Eu gosto de estudar Filosofia e dar aulas de Filosofia. Mas sempre me identifiquei com um pensamento de fronteira…como se aquilo que eu buscasse não estivesse realmente lá, na Filosofia. Minha tese de doutorado foi publicada com o título “Bergson entre Filosofia e Espiritualidade”; recentemente publiquei uma coletânea de ensaios antigos que intitulei “Entre a Filosofia e o Silêncio”; minha prática profissional permaneceu por muito tempo em um limbo entre a docência e o jornalismo; e a minha própria escrita costuma deslizar entre a argumentação conceitual e a literatura. Parece que sempre estou “entre” uma coisa e outra, o que pode ser compreendido, talvez, como um estado de devir, uma dificuldade com a permanência ou com a estagnação.

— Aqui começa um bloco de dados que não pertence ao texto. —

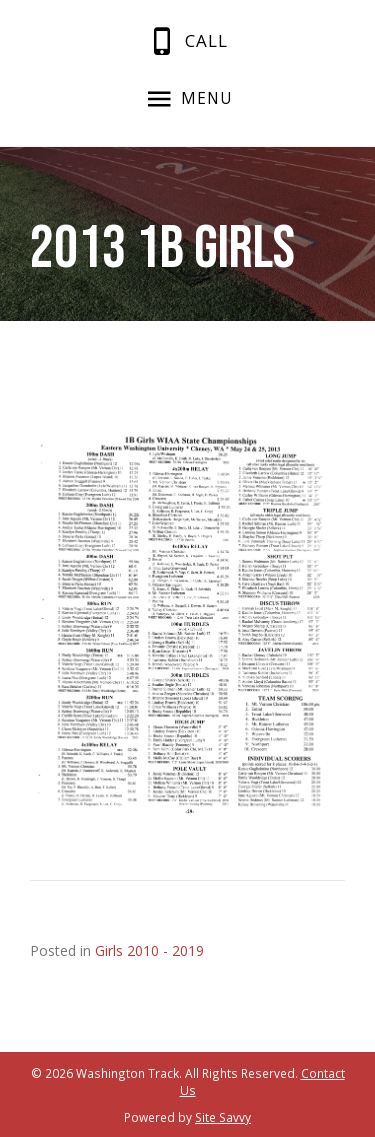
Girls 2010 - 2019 (149, 950)
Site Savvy (223, 1117)
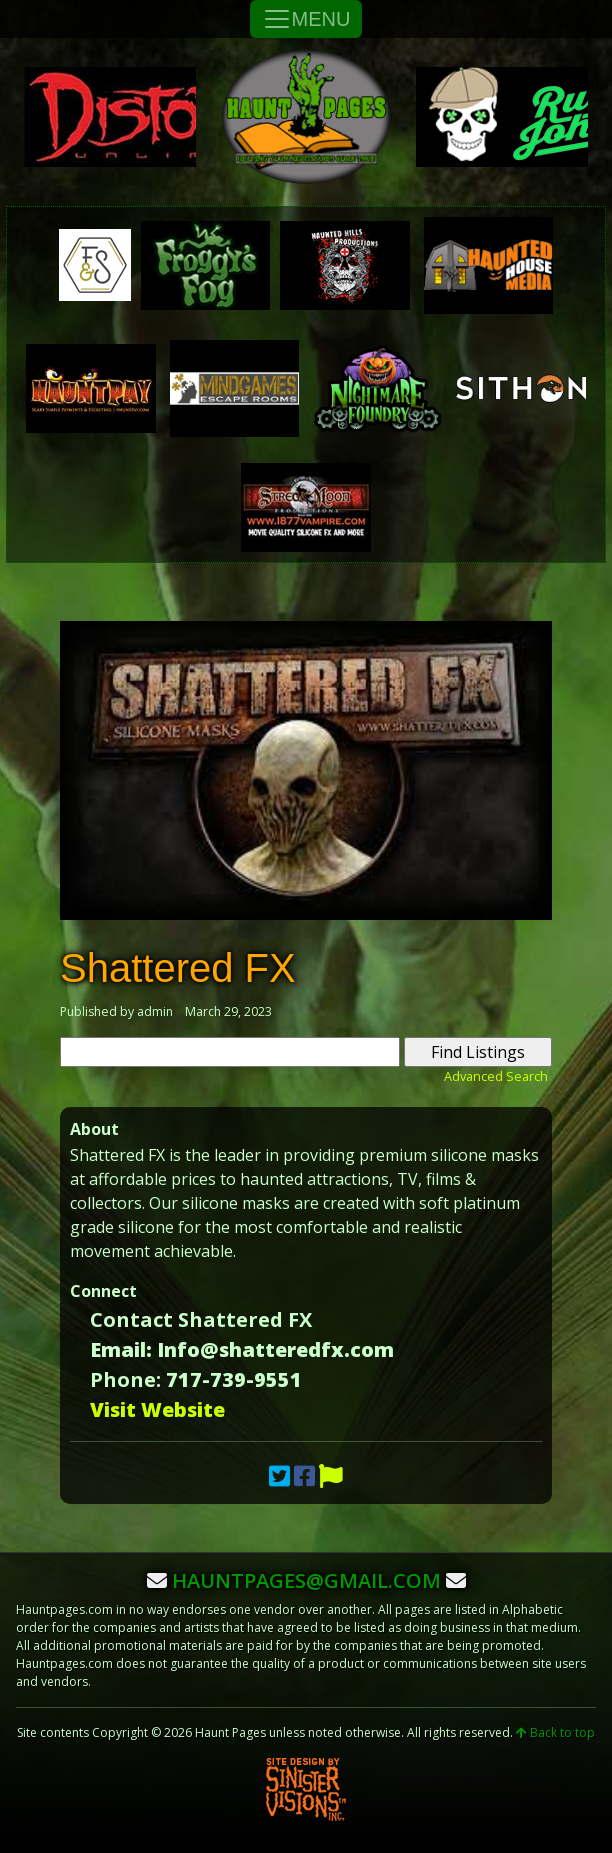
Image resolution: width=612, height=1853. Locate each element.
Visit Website (157, 1409)
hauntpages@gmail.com (306, 1580)
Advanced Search (496, 1076)
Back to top (555, 1732)
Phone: (125, 1379)
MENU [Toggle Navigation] (306, 19)
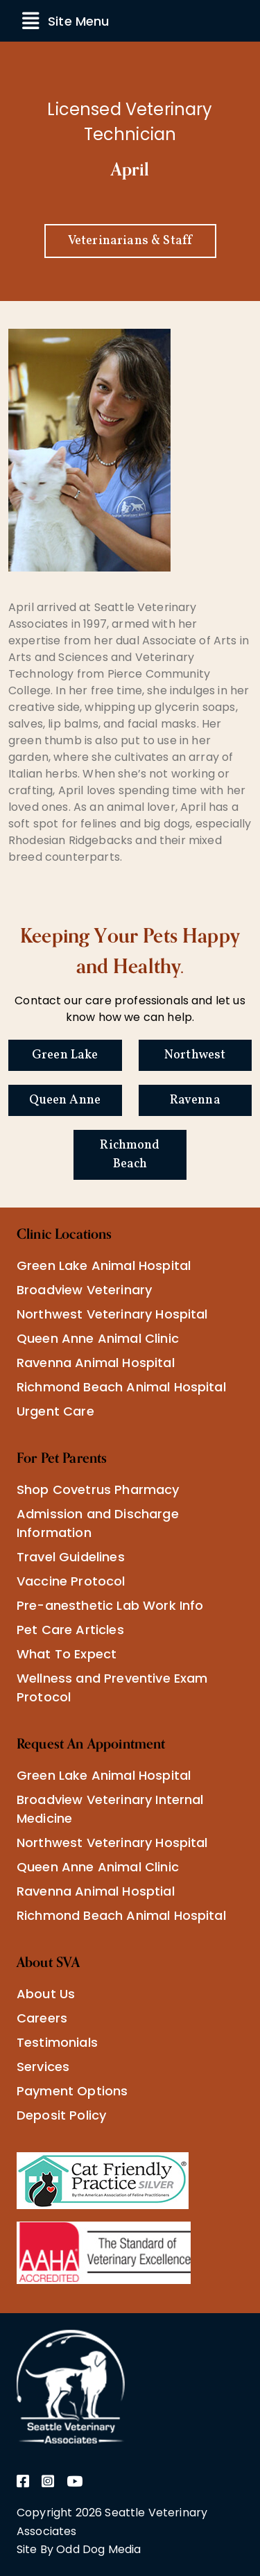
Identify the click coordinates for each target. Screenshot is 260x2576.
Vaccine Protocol (71, 1581)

Essa falta de estabilidade (em todos os sentidos) me perturba, mas também me impulsiona. Às vezes parece que não seguir esse fluxo de interesse genuíno, que me leva a novas áreas, novos conhecimentos, novas perspectivas equivale, de algum modo, a morrer.

Muitas vezes, nos últimos anos, e principalmente nos últimos meses, tive medo de morrer em vida, ou seja, de desistir de afirmar quem sou. Porque afirmar quem sou significa não se conformar com o que se é agora, mas lutar pelo que não se é ainda; significa afirmar o ser em potência que precisa se tornar ato, florescer, atingir a plenitude.

É preciso ouvir a si mesmo, observar a si mesmo. Eu costumava fazer isso através da escrita, mas esse importante exercício havia ficado pra trás. Segui com a escrita ora acadêmica, ora jornalística, mas agora entendo que não posso dispensar esse outro tipo de escrita, a escrita de si, que nenhuma inteligência artificial é capaz de imitar, porque é a escrita da alma.

Essa escrita me põe em contato com a vida interior, cujo desconhecimento torna a ação externa mecânica, opaca, sem sentido. Ela retorna agora que decidi não apenas estudar com rigor o pensamento de Carl G. Jung, como também me submeter a uma demorada terapia com analista junguiano.

Claro que não vou abandonar a Filosofia. Mas a psicologia analítica agora vem em meu socorro a fim de que eu não abandone a mim mesma.